方法:采用密度梯度离心法结合贴壁筛选法从手术弃骨骨髓中分离、培养、扩增hBMSCs,并对hBMSCs形态、生长特性、表面标志、多潜能性等进行鉴定。hBMSCs鉴定提纯后,应用胰高血糖素样肽-1(glueagon like peptide-1,GLP-1)、Extentin-4等细胞因子通过三步诱导方案进行体外向IPCs诱导分化。然后通过观察诱导分化过程中细胞形态变化;RT-PCR法检测与β细胞发育和功能相关的基因表达;免疫细胞化学、双硫腙染色证实IPCs的生成;电化学发光免疫法检测胰岛素的分泌量等鉴定诱导分化后细胞,筛选最佳诱导微环境。
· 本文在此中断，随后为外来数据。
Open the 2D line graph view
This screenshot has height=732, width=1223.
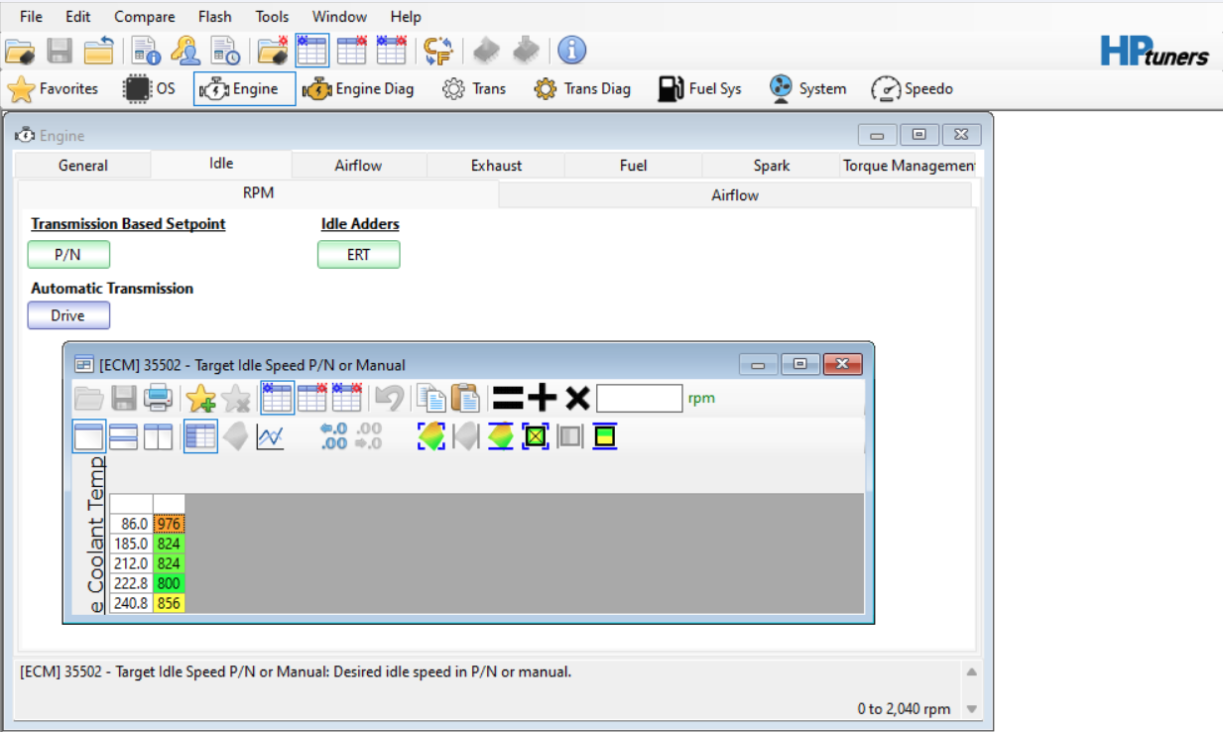coord(271,436)
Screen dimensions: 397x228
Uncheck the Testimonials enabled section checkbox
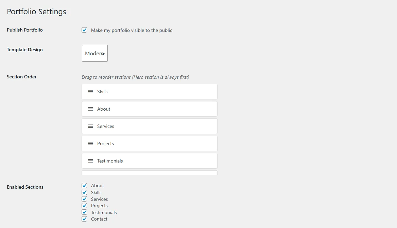pyautogui.click(x=84, y=212)
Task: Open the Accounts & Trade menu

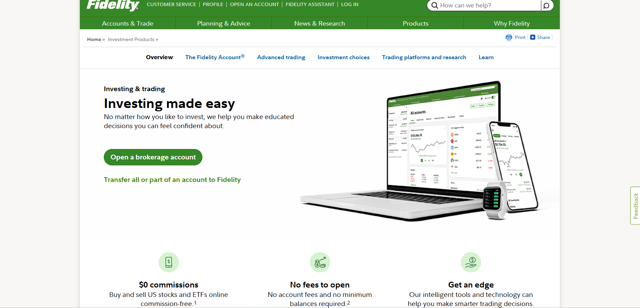Action: pyautogui.click(x=128, y=24)
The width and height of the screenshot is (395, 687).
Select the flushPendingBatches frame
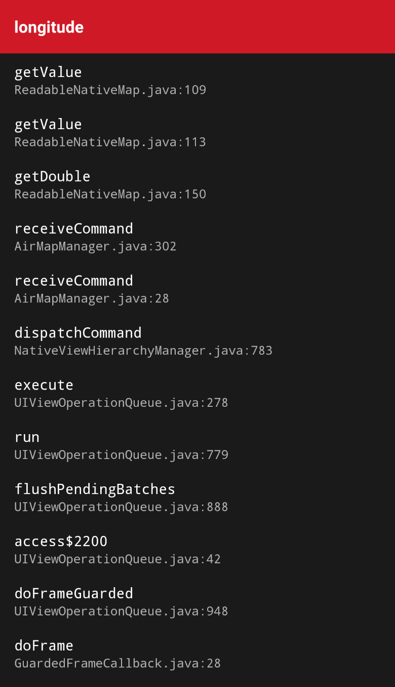click(95, 489)
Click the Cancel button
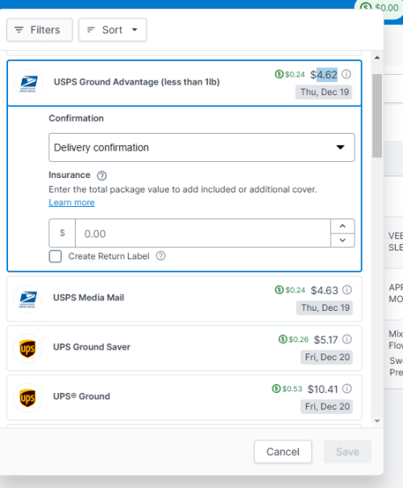 pos(283,452)
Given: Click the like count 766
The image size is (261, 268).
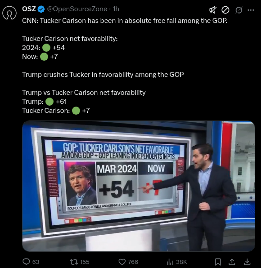Looking at the screenshot, I should click(x=133, y=262).
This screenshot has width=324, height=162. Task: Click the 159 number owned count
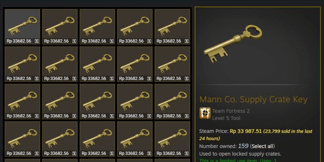click(243, 146)
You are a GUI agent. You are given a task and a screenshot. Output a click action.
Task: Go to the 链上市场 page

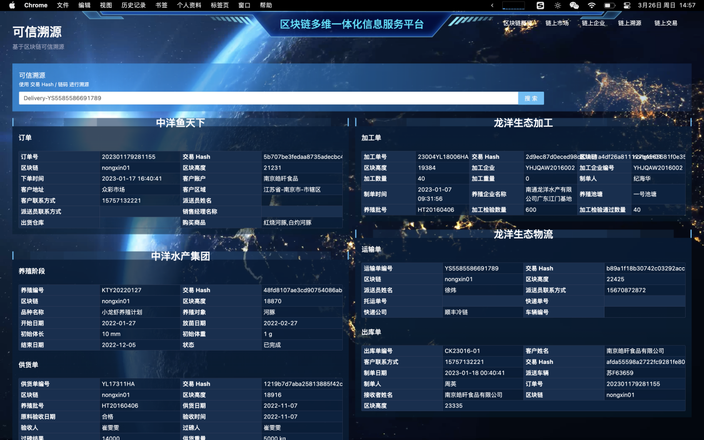point(557,23)
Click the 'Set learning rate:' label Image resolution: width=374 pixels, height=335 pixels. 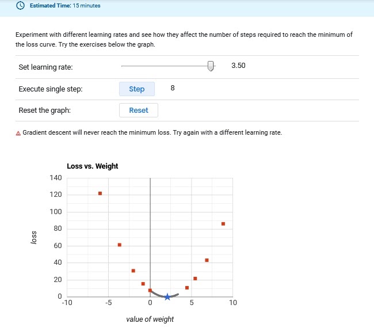pyautogui.click(x=46, y=67)

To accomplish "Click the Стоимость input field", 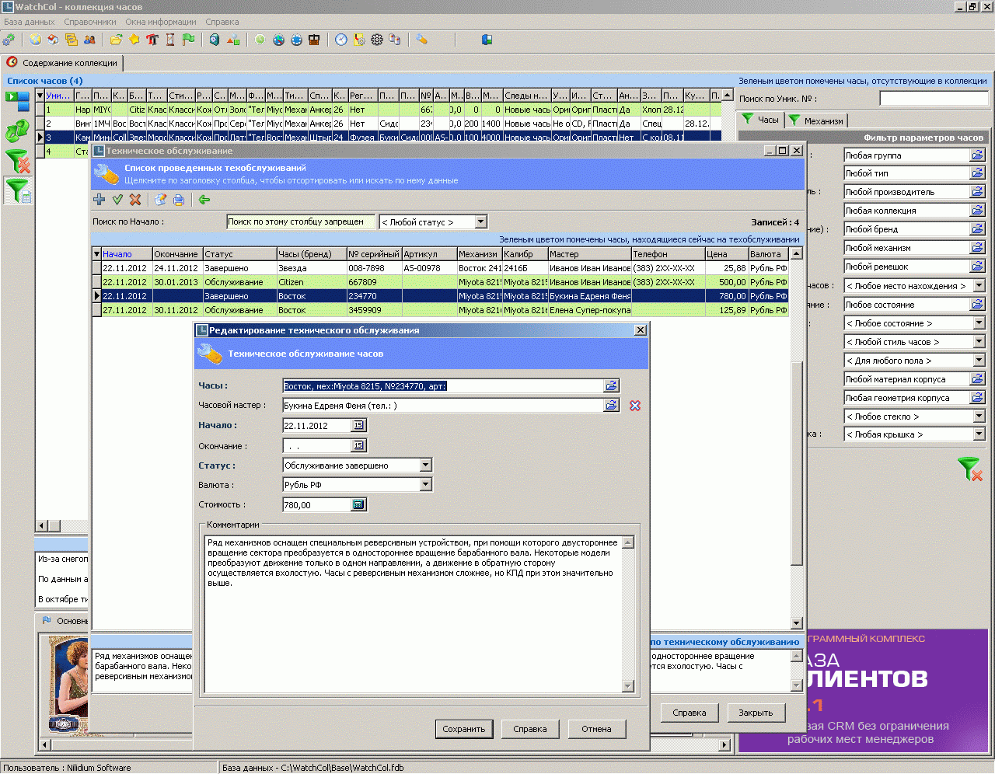I will point(317,505).
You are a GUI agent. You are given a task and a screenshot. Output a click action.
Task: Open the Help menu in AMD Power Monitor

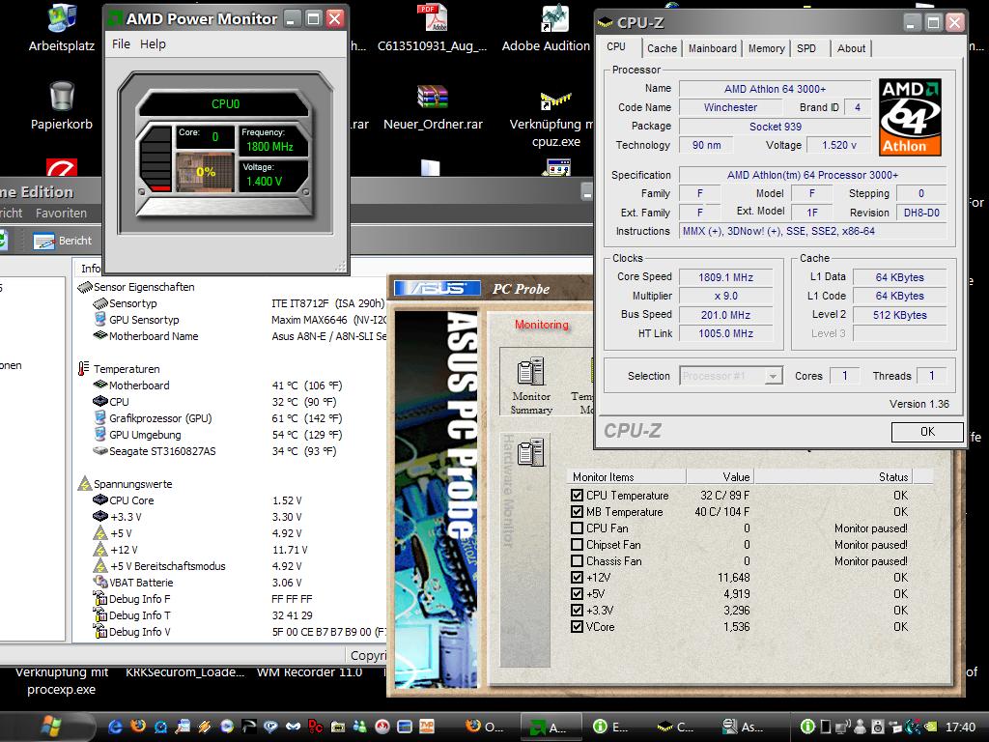pos(153,44)
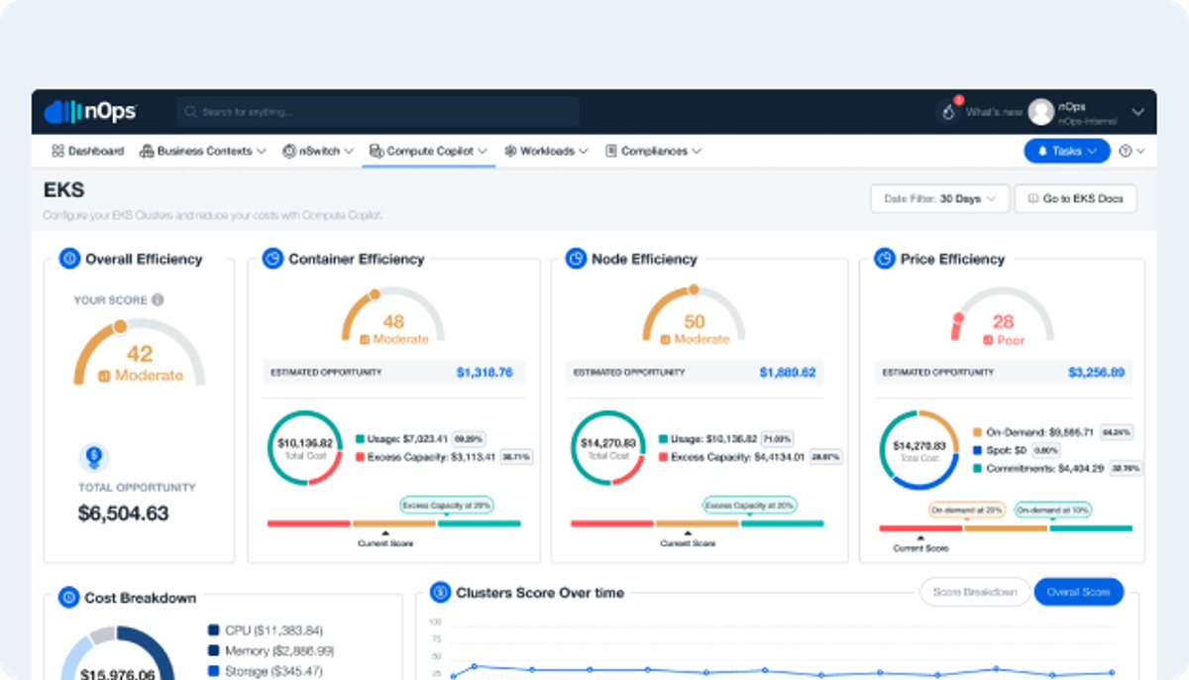Open the Business Contexts dropdown menu
The image size is (1189, 680).
pos(203,152)
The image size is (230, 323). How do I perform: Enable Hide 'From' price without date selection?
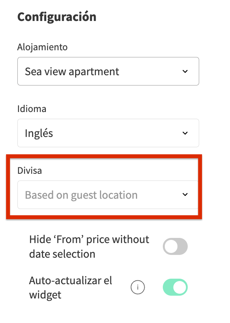(x=175, y=246)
用STZ建立大鼠DM模型,将hBMSCs诱导的最佳IPCs移植于DM大鼠体内,探讨其对DM模型大鼠的降糖治疗作用。
结果:密度梯度离心法结合贴壁筛选法分离纯化的hBMSCs纯度高,增殖活性强,传代培养生长旺盛且生物学特性稳定。倒置显微镜下观察hBMSCs呈梭形、多角形成纤维细胞样形态,大小均一,漩涡状生长。冻存细胞复苏后细胞生长特性无明显改变。免疫荧光染色结果显示,第3代hBMSCsCD34、CD45、小鼠IgG(阴性对照)表达阴性;CD29、CD90、CD166表达阳性,均为胞浆着色,细胞表型稳定。成骨诱导试剂诱导细胞10d后hBMSCs表现成骨细胞特性,碱性磷酸酶活性明显增高;体外GLP-1等三阶段诱导hBMSCs分化18天后,镜下成功观察到胰岛样细胞团的生成,双硫腙及免疫细胞化学染色胰岛素均呈阳性反应,PDX-1、Ins基因高表达,细胞接受葡萄糖刺激后能够分泌胰岛素,且胰岛素的分泌量随葡萄糖浓度的提高而增加(P<0.05):诱导后的IPCs移植到DM大鼠体内后,大鼠血糖逐渐下降,DM症状明显改善,而注射PBS组DM大鼠则持续高血糖。
结论:1、本实验从细胞取材、细胞接种密度、条件培养基到细胞微环境等全方面进行了优化,成功地建立了一种更理想的简便可行的体外分离扩增hBMSCs的培养体系,促成了其基础和应用研究的技术平台,为进一步研究hBMSCs生物学行为及临床研究和应用奠定了坚实的实验基础。2、体外通过三阶段多种细胞因子组合法成功诱导hBMSCs分化为IPCs,具有生理性胰岛β细胞的特性。3、首次应用GLP-1及Exendin-4成功地将hBMSCs诱导分化为IPCs,明显提高了诱导分化率,促进了IPCs的成熟及胰岛素释放,形成了一种高效可行的hBMSCs向IPCs分化的培养体系。GLP-1和Exendin-4是hBMSCs向IPCs分化的高效诱导剂,联合应用效果更佳。4、体外由GLP-1和Exendin-4等联合诱导的IPCs,可以明显缓减大鼠DM的病情,具有降糖治疗作用。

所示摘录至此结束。